Bereits im Vorfeld der Pressekonferenz wurde die Firma Polynomics damit beauftragt, die polit-ökonomischen Auswirkungen des geplanten Joint Ventures zu beurteilen. Patrick Zenhäusern, Bereichsleiter Verkehr und Kommunikation bei Polynomics, präsentierte den Gästen seine Einschätzungen.
«Dieses Joint Venture bewegt sich in einem hoch kompetitiven Bereich ohne Marktversagen. Hier gibt es nichts zu korrigieren. Warum also soll der Staat in diesem Bereich tätig werden?», fragt sich Zenhäusern und lanciert damit die politische Diskussion. Die Untersuchungen von Polynomics zeigen, dass das geplante Unterfangen auch medien- und ordnungspolitische Bedenken aufwirft. Eine der Kernfragen ist dabei auch der Umgang öffentlicher Unternehmen mit individuellen Nutzerdaten. Zenhäusern wirft die nächste Frage auf: «Darf die SRG mit diesen Daten handeln, darf die SRG diese verkaufen?»

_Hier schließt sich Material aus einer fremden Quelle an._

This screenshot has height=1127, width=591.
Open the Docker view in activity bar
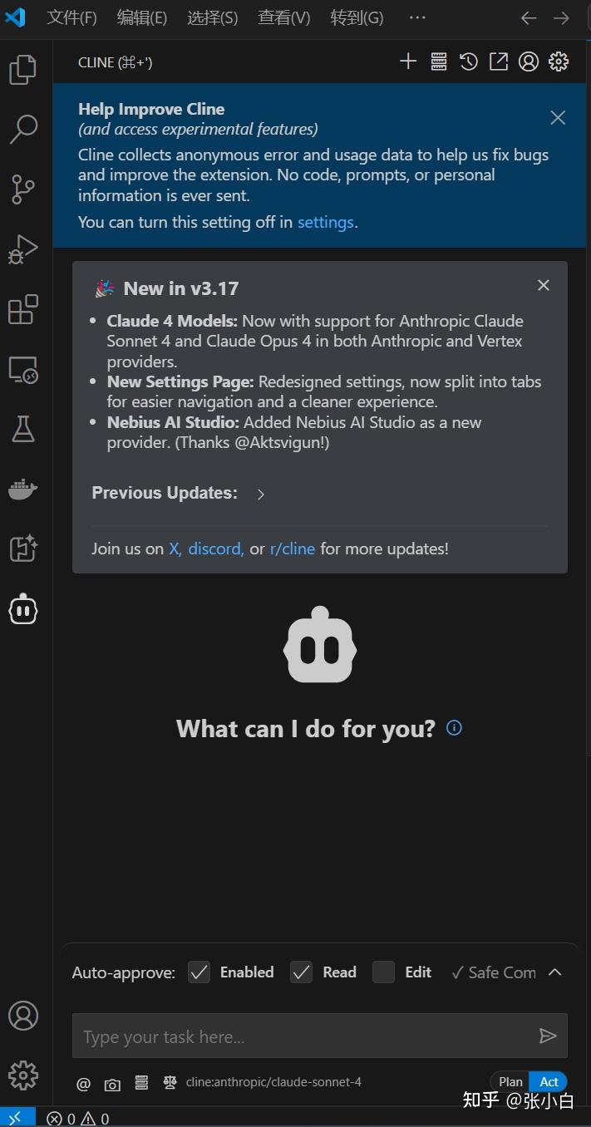[23, 490]
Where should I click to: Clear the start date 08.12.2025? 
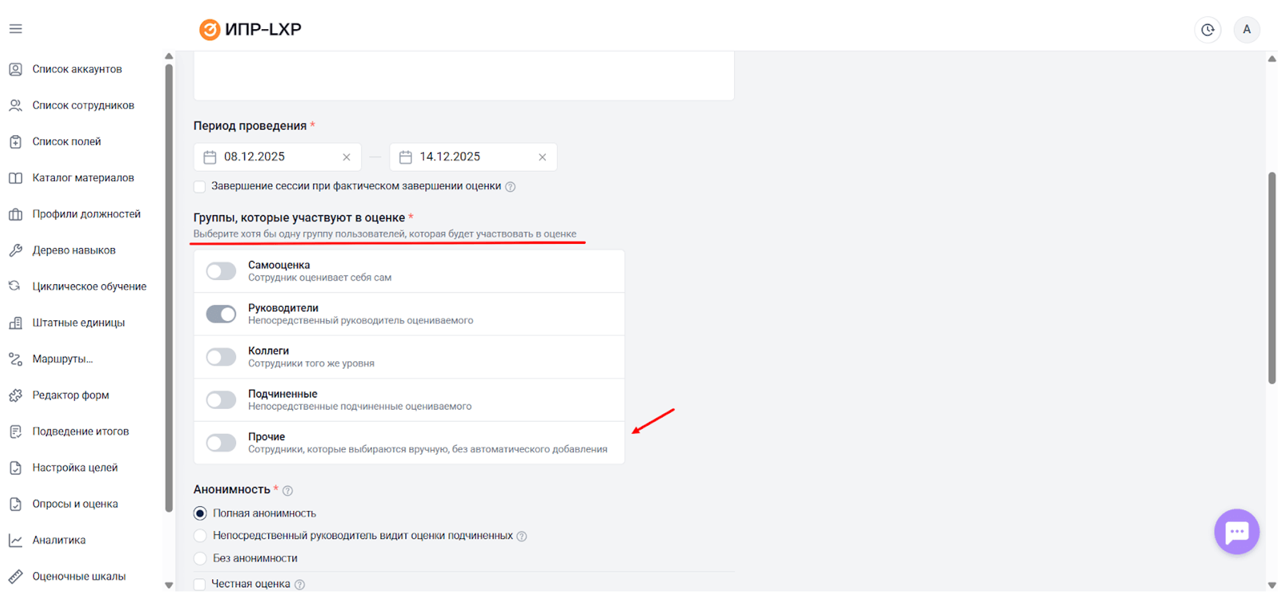347,157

Der VSM möchte sich an dieser hoch politischen Diskussion gerne beteiligen. Medienministerin Doris Leuthard hat den Verband so auch aufgefordert, sich im laufenden Bakom-Verfahren «einzubringen». Gleichzeitig sei die «Parteistellung des VSM in diesem Verfahren bis heute nicht anerkannt», so der ehemalige Anwalt Supino. Ein klarer Widerspruch zur Forderung von Leuthard, denn dadurch fehlt dem VSM auch die Akteneinsicht und damit die sachliche Grundlage für eine politische Diskussion.
Auch ohne Akteneinsicht konstatiert Pietro Supino aus rechtlicher Sicht eine Umgehung des Werbeverbots der SRG «im doppelten Sinne». Denn einerseits wäre die SRG über das Joint Venture direkt an der Online-Werbung beteiligt - trotz gesetzlichem Verbot. Andererseits sei «auch die individualisierte TV-Werbung eigentlich Online-Werbung. Ob `digital` oder `online`, das ist eigentlich dasselbe», so Supino. Auf jeden Fall handle es sich dabei um eine neue Form der Werbung, die so im RTVG nicht vorgesehen sei und die somit der SRG nicht offenstünde.

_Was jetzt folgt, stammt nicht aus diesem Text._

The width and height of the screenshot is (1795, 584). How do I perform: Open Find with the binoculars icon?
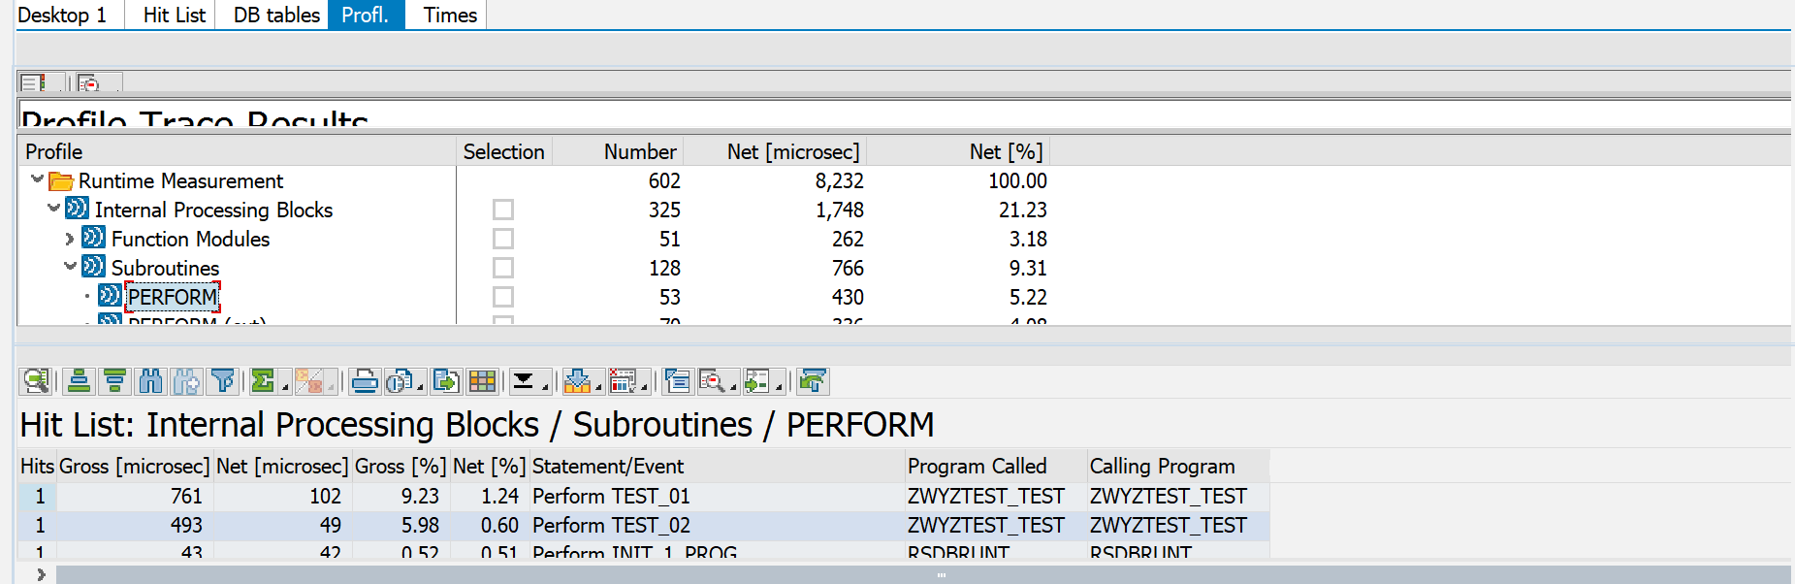coord(151,381)
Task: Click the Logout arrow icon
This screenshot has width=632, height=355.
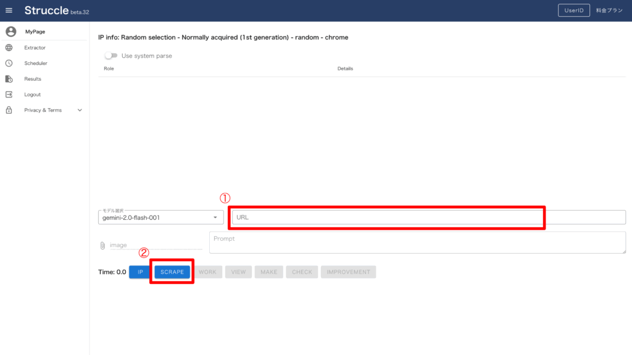Action: (9, 94)
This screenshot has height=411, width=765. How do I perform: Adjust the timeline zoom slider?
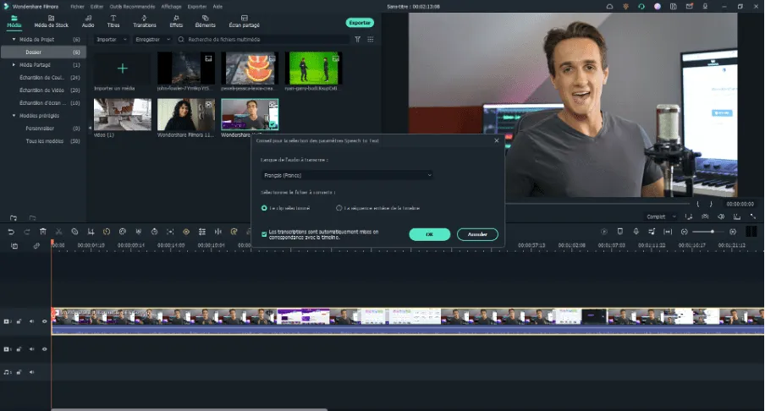point(709,232)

«Wir sind dagegen, dass eine quantitative und qualitative Ausweitung der Werbung durch die SRG stattfindet», positioniert der Tamedia-Chef den Verband. Sollte das Bakom das Unterfangen dennoch durchwinken, soll es «wenigstens Auflagen» geben. Die SRG solle die Privaten nicht konkurrieren, sondern ein komplementäres Angebot liefern. Doch genau das Erstere passiere momentan. «Die Bedingungen für Private werden verschlechtert. Das führt zu einem Anschlusszwang beim Joint Venture», sagt Supino.
Noch deutlicher drückt Gilbert A. Bühler, CEO der «Freiburger Nachrichten», seine Bedenken bezüglich des Joint Ventures aus: «Es droht, uns die existenzielle Grundlage unter den Füssen wegzuziehen», findet er klare Worte. Die Folgen davon wären verheerend, denn Leistungen, die durch private, regionale Medienhäuser erbracht werden, würden so komplett und ersatzlos wegfallen. «Im Regionalen machen wird den Service Public», stellt Bühler klar.

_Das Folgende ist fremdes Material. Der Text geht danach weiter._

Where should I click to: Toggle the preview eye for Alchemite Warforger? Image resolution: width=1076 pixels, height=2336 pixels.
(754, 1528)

Um diesen Worst Case noch verhindern zu können, braucht es gemäss Lebrument einen «Marschhalt, bevor mit dem Werbevermarktungs-Joint-Venture Fakten geschaffen werden und die Medienvielfalt in der Schweiz gefährdet wird». Medienministerin Doris Leuthard habe ihm gesagt, «es sei alles gestoppt».